After nearly 50 years, Citizens For Limited Taxation is turning off the lights at the end of 2022, and its final leader on Thursday said he expected its members would bolster the ranks of another Bay State fiscal watchdog.

Citizens For Limited Taxation executive director Chip Ford gave his blessing to the Massachusetts Fiscal Alliance in a press conference Thursday, saying he was “passing the torch onto the new generation” and calling the organization “the only game [left] in town” now that CLT is closing up shop.

A recent notice of the closing, sent to Citizens For Limited Taxation members encouraging them to shift their support to MassFiscal, was blasted out to around 1,500 people, according to Ford.

“I would expect that CLT members will be transferring their support to MassFiscal, because these are people who have been in the trenches for decades and they’re not going to stop fighting, and they’re going to need someplace to go,” Ford said.

Ford said he is confident that MassFiscal will carry on his group’s legacy of fighting tax increases, supporting tax cuts, and defending Citizens For Limited Taxation initiatives that made it into law, like Proposition 2 1/2 and the Chapter 62F revenue cap.

Proposition 2 1/2, which limits the annual growth in property taxes, “revolutionized property tax administration and is a fundamental feature of the Massachusetts municipal fiscal landscape,” the state Division of Local Services proclaims on its web site.

Ford emphasized that defending Proposition 2 1/2 from alterations or repeal was former Citizens For Limited Taxation director Barbara Anderson’s main concern.

“If that goes away, I don’t know what happens to the taxpayers of Massachusetts. None of them will be able to live there any longer,” he said.

“It’s a blessing for Massachusetts that we have it,” MassFiscal spokesman Paul Diego Craney said of 2 1/2. “And it’s MassFiscal’s job to continue to protect it as long as we can.”

Ford said a “very underreported part” of Citizens For Limited Taxation’s work is “prevent[ing] bad tax increases, bad tax policy.”

In recent years, he said, the Massachusetts Legislature was on track to create “community benefit districts” that could have levied their own taxes in an “end-run” around Proposition 2 1/2.

“We were able to defeat that. It was snuck into an economic development bill. We got it removed,” he said.

Craney said he has gained “insight” from Ford and “historical background of all the issues and the fights that have been going on.”

Ford tried to shut down the nonprofit in 2018 when he moved out of Massachusetts, he said, but “the membership went crazy” about his decision — so for four years he has run the group remotely from his Kentucky home.

Now, he’s identified “some new blood,” made it his “exit strategy,” and it’s the “end of the line with me,” Ford said, after 37 years as a political activist.

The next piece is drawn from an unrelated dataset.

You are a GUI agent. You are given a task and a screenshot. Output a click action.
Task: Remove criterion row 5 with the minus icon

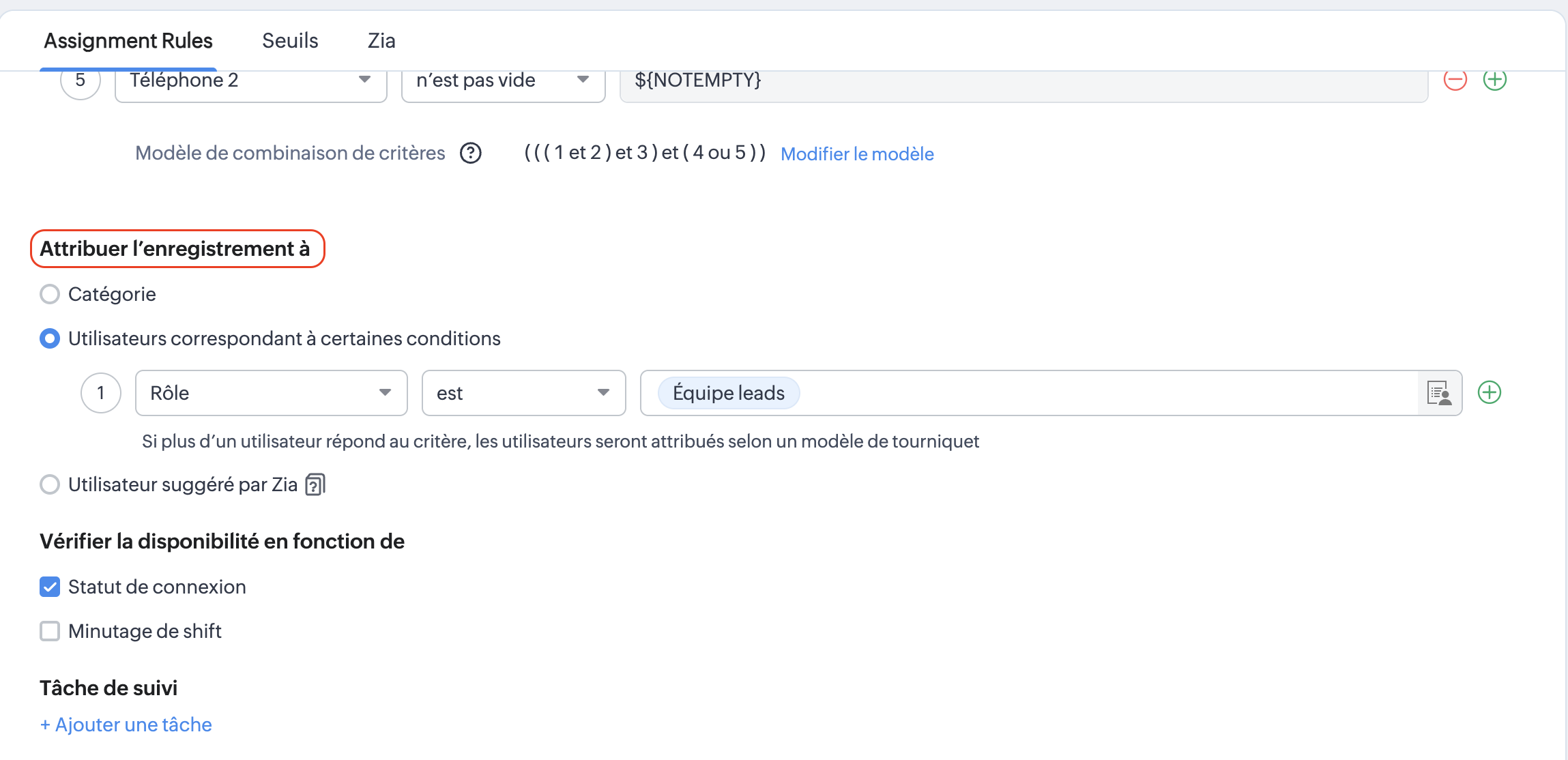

resume posted to Citizens For Limited Taxation’s web site says Ford’s first activism was in opposition to the state’s first mandatory seatbelt law. He consulted for Citizens For Limited Taxation on its successful 1994 campaign against a graduated income tax ballot initiative, and became the group’s co-director in 1996.

“Working for CLT, it’s never been a job, it’s been a vocation. It’s been a life,” said Ford.

“It’s time to enjoy personal time,” the 73-year-old added, noting that the other two leaders of CLT — Barbara Anderson and Chip Faulkner — both died at age 73.

“I work literally 12, 16, 18 hours a day, seven days a week, 365 days a year. I am so used to making excuses for having no social life,” Ford said.

Former Boston talk show host Avi Nelson, an occasional Boston Herald contributor, offered his congratulations on Ford’s retirement and asked if he would remain “active at all” with MassFiscal on upcoming projects.

“On a working basis, no. I’m retired,” Ford replied, though he would make his “institutional memory” available.

Craney said the “invitation is always open,” and Ford’s “always welcome to give me a call, and I plan to give him a call quite a bit when things pop up.”

MassFiscal’s web site on Thursday, December 14 displayed a banner with Citizens For Limited Taxation’s old motto — “A tax cut is a pay raise.”